2. Jeffrey Kahan, University of La Verne (USA)
“I tell you what mine author says”: A Brief History of Stylometrics

It’s been over 230 years since William Richardson first dreamed of identifying Shakespeare scientifically. Since then, we’ve had countless counters, new methods, and endless errors. Cardenio and other hitherto Apocryphal plays may be in part or in full by Shakespeare, but any reliance on mathematics concerning such questions should be deeply sounded. This paper will trace the history of stylometrics and their uneven results from 1774 to the present. The history reveals that many of the same issues crop up again and again.

3. William Lehay, Brunel University, London (UK)
Shakespearean Biography: Too Much Information (but not about Shakespeare)

In his article ‘What Was He Really Like?’, Stanley Wells imagines Shakespeare’s youth: “As adolescence came on he began to experience erections and to feel desire. He masturbated and, earlier than most of his contemporaries, copulated.” This paper argues that the article by Wells contains many of the problems which biographers have to negotiate, not least the problem of biography becoming autobiography. This is a pervasive trend in Shakespeare biography and can be attributed to the principles which delineate this sub-genre. These principles constrain the biographer and operate in a way that is unique to this form of biography.

4. John V. Nance, Florida State University (USA)
Defining Co-authorship in Shakespeare’s Early Canon

Identifying collaborators in Shakespeare’s plays has not diminished the status of the canon (or of Shakespeare), it has instead enriched our understanding of the productive conditions in the early modern theatre and the types of relationships that were generated by it. This essay extends current debates on the status of the co-author in attribution studies to demonstrate new evidence of collaboration in Shakespeare’s early plays (dramatic works to 1596). By limiting this analysis in terms of Shakespeare’s early period, I will extend current efforts to reassess the beginning of Shakespeare’s career, and provide an original approach for evaluating authorial evidence.

5. Donatella Pallotti, University of Florence (Italy)
Issues of (Collaborative) Authorship in Shakespeare’s Poems

Shakespeare’s poems and those attributed to him were transmitted across a range of texts in early modern England; the forms of these texts, their modalities and structures, inevitably affected the reading of the poems themselves. Therefore the role stationers, printers, compilers and their editorial apparatuses had in the construction of the meaning of Shakespeare’s poems and of Shakespeare’s authorial figure cannot be overlooked. My paper investigates how Shakespeare’s poems were presented to the late sixteenth- and seventeenth-century reading public, and the part played by the forms of their presentation in the construction of the early modern canon of Shakespeare’s works.
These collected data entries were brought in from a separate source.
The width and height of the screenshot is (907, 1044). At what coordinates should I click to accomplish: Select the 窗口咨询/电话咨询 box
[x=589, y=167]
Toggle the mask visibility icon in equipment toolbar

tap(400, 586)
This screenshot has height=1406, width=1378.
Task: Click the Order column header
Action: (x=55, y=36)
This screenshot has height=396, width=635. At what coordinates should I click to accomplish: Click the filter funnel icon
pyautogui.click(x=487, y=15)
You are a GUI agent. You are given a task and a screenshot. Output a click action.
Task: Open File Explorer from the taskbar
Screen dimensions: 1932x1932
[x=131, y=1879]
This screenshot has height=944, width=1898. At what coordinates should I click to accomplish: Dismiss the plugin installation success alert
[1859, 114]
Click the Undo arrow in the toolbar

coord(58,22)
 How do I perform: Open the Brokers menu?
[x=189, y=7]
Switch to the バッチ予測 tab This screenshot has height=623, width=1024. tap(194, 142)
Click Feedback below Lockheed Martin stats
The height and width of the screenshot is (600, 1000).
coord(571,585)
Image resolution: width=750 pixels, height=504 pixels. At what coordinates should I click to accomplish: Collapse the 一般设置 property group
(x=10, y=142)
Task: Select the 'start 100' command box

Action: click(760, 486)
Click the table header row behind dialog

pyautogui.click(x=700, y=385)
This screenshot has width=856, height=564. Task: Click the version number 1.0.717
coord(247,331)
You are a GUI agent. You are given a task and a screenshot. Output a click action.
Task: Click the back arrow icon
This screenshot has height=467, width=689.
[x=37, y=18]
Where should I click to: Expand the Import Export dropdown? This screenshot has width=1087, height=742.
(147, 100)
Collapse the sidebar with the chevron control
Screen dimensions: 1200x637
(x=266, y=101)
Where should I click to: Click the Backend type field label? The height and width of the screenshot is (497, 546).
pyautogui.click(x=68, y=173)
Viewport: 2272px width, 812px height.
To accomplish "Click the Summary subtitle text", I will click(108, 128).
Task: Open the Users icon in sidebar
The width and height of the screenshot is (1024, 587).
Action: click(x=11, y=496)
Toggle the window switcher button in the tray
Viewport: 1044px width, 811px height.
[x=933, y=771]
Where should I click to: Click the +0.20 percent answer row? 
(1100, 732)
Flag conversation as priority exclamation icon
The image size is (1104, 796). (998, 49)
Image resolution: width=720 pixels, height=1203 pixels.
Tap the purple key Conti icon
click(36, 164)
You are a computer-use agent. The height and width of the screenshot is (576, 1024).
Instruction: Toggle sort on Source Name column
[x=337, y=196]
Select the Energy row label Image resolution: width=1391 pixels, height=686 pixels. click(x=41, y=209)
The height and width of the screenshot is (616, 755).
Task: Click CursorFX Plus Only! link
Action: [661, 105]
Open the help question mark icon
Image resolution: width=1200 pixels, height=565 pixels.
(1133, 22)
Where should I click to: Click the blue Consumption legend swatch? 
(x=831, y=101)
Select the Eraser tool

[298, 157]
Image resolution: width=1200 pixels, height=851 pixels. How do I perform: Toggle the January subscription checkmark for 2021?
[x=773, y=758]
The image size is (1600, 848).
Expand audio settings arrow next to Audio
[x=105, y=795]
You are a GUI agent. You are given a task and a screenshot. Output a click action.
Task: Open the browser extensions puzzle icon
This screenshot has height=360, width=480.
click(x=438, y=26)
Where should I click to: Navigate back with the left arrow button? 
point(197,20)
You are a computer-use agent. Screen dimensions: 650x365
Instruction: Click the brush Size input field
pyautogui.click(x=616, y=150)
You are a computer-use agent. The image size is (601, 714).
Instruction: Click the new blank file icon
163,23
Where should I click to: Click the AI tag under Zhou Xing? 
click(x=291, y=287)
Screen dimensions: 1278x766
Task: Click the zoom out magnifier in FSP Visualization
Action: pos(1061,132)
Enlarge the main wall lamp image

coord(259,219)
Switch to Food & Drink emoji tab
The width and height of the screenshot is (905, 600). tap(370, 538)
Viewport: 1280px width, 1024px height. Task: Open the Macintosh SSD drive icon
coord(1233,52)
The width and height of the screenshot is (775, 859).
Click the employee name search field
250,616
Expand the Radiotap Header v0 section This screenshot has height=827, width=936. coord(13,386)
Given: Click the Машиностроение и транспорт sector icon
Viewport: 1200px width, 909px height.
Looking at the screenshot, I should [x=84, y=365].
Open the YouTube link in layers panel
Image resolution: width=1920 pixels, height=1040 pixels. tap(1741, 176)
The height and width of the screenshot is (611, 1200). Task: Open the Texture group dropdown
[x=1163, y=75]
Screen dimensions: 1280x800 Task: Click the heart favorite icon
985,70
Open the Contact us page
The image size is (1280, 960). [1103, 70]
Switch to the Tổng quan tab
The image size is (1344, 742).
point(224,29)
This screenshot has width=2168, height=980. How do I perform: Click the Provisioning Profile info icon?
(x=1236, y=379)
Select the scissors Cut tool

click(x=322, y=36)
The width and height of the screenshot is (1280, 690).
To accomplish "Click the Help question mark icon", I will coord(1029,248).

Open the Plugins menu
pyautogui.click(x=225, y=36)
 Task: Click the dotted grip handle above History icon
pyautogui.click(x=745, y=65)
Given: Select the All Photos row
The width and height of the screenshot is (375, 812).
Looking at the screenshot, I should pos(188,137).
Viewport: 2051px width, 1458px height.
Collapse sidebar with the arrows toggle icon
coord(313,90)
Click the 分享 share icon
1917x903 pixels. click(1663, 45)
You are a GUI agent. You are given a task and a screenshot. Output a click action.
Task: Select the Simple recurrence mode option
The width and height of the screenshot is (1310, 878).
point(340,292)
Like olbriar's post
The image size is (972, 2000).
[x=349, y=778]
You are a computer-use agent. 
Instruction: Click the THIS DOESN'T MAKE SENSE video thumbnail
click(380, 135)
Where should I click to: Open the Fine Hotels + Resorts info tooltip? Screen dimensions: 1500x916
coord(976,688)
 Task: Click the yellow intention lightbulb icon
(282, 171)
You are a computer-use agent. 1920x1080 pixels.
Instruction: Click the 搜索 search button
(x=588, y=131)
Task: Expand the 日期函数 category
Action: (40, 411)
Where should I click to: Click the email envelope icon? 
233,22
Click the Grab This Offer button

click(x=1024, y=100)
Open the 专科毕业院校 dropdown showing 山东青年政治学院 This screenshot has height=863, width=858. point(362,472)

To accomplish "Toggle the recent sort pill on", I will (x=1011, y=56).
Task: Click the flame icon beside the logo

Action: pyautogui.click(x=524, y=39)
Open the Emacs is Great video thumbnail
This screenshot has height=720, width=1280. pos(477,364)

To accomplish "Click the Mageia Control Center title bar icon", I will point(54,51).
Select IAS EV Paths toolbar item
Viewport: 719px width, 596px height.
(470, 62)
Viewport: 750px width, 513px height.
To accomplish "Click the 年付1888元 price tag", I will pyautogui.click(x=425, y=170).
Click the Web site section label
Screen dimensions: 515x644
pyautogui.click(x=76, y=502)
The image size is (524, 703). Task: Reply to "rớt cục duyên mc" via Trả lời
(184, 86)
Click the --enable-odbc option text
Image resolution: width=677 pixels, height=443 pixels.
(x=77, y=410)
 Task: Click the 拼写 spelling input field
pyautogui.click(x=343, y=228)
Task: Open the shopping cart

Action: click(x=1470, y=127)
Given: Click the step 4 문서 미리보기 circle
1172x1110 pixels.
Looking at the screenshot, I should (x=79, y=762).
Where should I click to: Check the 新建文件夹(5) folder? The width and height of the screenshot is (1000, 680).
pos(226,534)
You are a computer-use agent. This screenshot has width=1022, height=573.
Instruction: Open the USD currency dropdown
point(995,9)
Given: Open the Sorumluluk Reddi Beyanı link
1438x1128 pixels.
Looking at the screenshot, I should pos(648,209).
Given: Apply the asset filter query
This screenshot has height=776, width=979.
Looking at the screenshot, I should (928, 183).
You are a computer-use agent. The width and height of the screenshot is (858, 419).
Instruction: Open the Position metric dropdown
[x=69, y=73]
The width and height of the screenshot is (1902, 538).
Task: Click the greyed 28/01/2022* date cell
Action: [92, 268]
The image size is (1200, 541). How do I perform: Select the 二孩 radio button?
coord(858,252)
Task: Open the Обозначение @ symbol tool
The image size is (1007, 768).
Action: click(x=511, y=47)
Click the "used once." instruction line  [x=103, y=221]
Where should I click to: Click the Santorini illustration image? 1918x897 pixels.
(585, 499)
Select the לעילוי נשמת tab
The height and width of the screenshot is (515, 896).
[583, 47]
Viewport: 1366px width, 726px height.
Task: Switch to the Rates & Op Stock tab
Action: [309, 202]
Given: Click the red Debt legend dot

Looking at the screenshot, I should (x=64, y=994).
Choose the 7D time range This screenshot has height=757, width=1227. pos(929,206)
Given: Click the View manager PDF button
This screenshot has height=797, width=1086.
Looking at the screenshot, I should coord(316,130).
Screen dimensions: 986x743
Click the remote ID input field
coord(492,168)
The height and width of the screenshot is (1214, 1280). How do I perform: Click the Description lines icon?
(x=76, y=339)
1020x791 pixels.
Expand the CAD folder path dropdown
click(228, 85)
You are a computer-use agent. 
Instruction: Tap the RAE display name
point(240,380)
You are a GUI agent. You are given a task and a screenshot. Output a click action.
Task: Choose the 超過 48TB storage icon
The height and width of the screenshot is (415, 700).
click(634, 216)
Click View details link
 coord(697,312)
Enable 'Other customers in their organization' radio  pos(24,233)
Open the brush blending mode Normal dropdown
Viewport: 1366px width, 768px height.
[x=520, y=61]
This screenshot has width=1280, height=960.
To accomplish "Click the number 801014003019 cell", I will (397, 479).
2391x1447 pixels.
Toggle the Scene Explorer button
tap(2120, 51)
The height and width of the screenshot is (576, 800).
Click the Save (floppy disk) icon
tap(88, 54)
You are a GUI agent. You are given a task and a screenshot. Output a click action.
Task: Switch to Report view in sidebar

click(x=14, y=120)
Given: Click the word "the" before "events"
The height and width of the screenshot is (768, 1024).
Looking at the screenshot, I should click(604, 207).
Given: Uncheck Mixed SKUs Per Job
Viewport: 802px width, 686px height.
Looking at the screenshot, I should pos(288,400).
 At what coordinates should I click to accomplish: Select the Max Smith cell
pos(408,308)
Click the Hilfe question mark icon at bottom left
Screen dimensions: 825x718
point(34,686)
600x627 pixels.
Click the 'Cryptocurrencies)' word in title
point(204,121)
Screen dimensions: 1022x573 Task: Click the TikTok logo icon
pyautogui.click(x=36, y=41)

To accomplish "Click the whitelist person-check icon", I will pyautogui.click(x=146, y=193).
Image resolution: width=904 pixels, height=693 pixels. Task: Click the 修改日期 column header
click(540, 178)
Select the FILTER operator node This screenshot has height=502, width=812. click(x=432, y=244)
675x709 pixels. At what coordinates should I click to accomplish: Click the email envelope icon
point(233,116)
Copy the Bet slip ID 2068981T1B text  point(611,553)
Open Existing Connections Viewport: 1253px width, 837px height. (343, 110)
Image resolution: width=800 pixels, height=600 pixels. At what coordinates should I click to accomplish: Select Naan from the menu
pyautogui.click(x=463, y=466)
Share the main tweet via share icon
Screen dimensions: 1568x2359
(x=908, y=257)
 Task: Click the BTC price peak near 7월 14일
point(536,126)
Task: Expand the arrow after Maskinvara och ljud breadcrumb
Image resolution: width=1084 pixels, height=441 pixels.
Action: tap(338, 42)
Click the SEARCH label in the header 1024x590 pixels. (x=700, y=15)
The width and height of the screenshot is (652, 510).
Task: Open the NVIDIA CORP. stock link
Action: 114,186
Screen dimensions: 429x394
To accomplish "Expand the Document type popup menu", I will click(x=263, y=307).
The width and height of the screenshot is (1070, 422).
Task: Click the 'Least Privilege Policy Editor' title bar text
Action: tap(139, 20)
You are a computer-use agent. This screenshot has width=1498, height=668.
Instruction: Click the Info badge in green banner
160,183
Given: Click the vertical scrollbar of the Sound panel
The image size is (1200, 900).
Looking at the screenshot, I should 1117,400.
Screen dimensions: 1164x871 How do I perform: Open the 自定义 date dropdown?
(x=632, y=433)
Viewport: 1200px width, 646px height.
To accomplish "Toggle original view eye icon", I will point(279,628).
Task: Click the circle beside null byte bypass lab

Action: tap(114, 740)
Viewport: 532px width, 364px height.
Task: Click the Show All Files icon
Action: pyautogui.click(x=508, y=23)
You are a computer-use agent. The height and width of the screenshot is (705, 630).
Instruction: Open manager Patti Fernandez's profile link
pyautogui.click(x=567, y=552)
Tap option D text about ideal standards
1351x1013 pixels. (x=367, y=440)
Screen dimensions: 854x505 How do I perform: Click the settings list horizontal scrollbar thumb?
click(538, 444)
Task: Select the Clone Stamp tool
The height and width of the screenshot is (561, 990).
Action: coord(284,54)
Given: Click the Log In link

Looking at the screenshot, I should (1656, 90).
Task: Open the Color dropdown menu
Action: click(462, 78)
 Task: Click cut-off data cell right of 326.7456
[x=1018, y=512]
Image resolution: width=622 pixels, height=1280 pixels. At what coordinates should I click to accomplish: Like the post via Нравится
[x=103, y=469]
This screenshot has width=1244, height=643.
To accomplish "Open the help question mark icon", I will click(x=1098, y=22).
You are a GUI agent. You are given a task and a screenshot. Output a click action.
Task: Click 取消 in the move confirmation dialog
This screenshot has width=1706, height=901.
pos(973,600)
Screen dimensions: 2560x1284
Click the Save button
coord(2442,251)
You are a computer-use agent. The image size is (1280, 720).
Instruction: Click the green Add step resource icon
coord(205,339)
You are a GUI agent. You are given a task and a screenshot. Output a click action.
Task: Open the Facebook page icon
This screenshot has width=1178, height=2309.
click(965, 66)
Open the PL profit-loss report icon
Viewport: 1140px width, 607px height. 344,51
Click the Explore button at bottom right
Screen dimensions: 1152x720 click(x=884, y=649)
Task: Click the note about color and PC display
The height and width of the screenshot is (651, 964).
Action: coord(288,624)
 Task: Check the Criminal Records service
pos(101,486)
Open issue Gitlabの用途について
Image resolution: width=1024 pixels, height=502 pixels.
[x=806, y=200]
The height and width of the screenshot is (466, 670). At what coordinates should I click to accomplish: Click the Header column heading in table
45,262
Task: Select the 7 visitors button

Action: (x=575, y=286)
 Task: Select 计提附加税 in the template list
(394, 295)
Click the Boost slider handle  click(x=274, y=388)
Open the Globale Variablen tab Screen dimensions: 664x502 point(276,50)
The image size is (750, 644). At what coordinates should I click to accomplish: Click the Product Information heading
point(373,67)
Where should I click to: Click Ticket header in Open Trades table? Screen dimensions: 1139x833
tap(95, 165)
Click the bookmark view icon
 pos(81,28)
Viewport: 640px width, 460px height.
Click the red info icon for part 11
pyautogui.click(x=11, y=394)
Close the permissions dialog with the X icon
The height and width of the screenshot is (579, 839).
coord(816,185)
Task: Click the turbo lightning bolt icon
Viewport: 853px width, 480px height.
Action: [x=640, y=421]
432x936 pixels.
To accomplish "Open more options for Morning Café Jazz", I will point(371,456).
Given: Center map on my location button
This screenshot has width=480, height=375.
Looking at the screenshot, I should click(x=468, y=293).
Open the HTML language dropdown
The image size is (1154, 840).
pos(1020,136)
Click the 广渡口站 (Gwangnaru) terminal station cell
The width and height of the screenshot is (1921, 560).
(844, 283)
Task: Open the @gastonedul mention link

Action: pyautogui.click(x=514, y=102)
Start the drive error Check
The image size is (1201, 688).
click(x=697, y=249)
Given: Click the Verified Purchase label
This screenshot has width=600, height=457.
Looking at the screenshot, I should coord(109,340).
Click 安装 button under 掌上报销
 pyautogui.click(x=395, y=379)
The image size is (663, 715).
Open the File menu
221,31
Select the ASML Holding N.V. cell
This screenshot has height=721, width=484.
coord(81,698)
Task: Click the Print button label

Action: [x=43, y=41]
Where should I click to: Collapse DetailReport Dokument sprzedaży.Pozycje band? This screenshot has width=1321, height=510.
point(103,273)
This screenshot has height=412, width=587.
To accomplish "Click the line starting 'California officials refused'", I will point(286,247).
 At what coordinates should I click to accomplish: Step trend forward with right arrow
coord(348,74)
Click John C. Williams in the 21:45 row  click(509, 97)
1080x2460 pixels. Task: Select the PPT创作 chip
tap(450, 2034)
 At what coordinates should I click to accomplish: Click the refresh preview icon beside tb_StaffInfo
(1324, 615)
6. Robert Sawyer, East Tennessee State University (USA)
‘Fabricated Lives’: Shakespearean Collaboration in Fictional Forms

My essay examines fictionalized accounts of the collaboration between Shakespeare and his contemporaries, focusing on those which portray Christopher Marlowe as occasionally Shakespeare’s co-author. Beginning with two novels by Anthony Burgess, Nothing Like the Sun: A Story of Shakespeare’s Love-life (1964), and A Dead Man in Deptford (1994), I then look at Peter Whelan’s play, The School of Night, before concluding with the film Shakespeare in Love (1999). By looking at these popularized renditions of collaboration and biography, I show that they too contribute to the “building up of [a] personality structure.”

7. Gary Taylor, Florida State University (USA)
Faking It: Imitating Shakespeare in Double Falsehood and Cardenio

The Creation and Recreation of Cardenio (2013) demonstrates that Double Falsehood cannot be a forgery, partly by showing that Theobald’s best attempts to imitate Shakespeare can be clearly differentiated, stylistically and statistically, from comparable passages in DF. This paper extends that analysis, by comparing Theobald’s attempts to imitate Shakespeare with the efforts of Stephen Greenblatt, Charles Mee, and Gregory Doran to imitate Shakespeare in their reconstructions of the lost Cardenio. It also discusses ambiguous cases in Double Falsehood, where existing attribution techniques cannot distinguish between Theobald and Shakespeare.